Die Landräte der Kreise Eutin und Oldenburg 1950-1970

Vortrag von Antonia Grage, M. Ed. (Kiel): "Die Landräte der Kreise Eutin und Oldenburg im Spiegel der schleswig-holsteinischen Landratsgeschichte zwischen 1950 und 1970" in der Eutiner Landesbibliothek am 30.9.2020

Landrätinnen und Landräte in Schleswig-Holstein gehören untrennbar zur Geschichte ihrer Kreise – als Chefs der Kreisverwaltung verantworten und überblicken sie heute u. a. die praktische Umsetzung der politischen Beschlüsse der Kreistage. Ihr Rechtsstatus und Aufgabenrepertoire unterlagen seit der Einführung der Kreise 1867 in Schleswig-Holstein allerdings zahlreichen Veränderungen und auch der Landrat selbst – mit seinen biographischen, beruflichen und politischen Eigenschaften – war Teil veränderter Strukturen, neuer rechtlicher Anforderungen an das Amt und politisch-historischer Rahmenbedingungen. Zwischen 1950 und 1970 gab es jeweils zwei Landräte in den Kreisen Eutin und Oldenburg, aus denen 1970 der heutige Kreis Ostholstein erwuchs.

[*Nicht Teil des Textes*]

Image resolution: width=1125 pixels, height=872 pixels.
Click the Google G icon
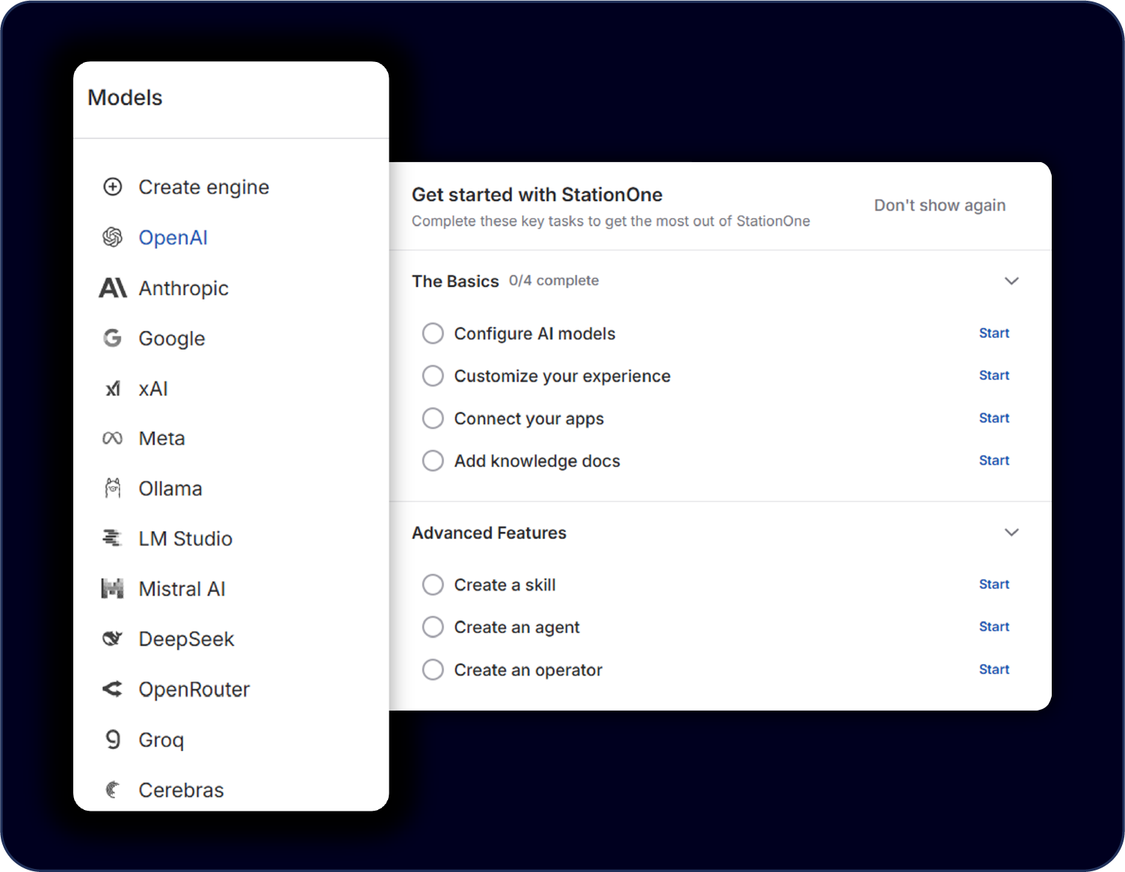112,338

Die Karrieremuster der Landräte Tackmann und Ohmstede (beide Kreis Eutin) sowie Rohwedder und Schlitt (beide Kreis Oldenburg) sollen dargestellt und in den Kontext der schleswig-holsteinischen Landratsgeschichte im zeitlichen Rahmen von der Kreisordnung 1950 bis zur Kreisgebietsreform 1970 gestellt werden.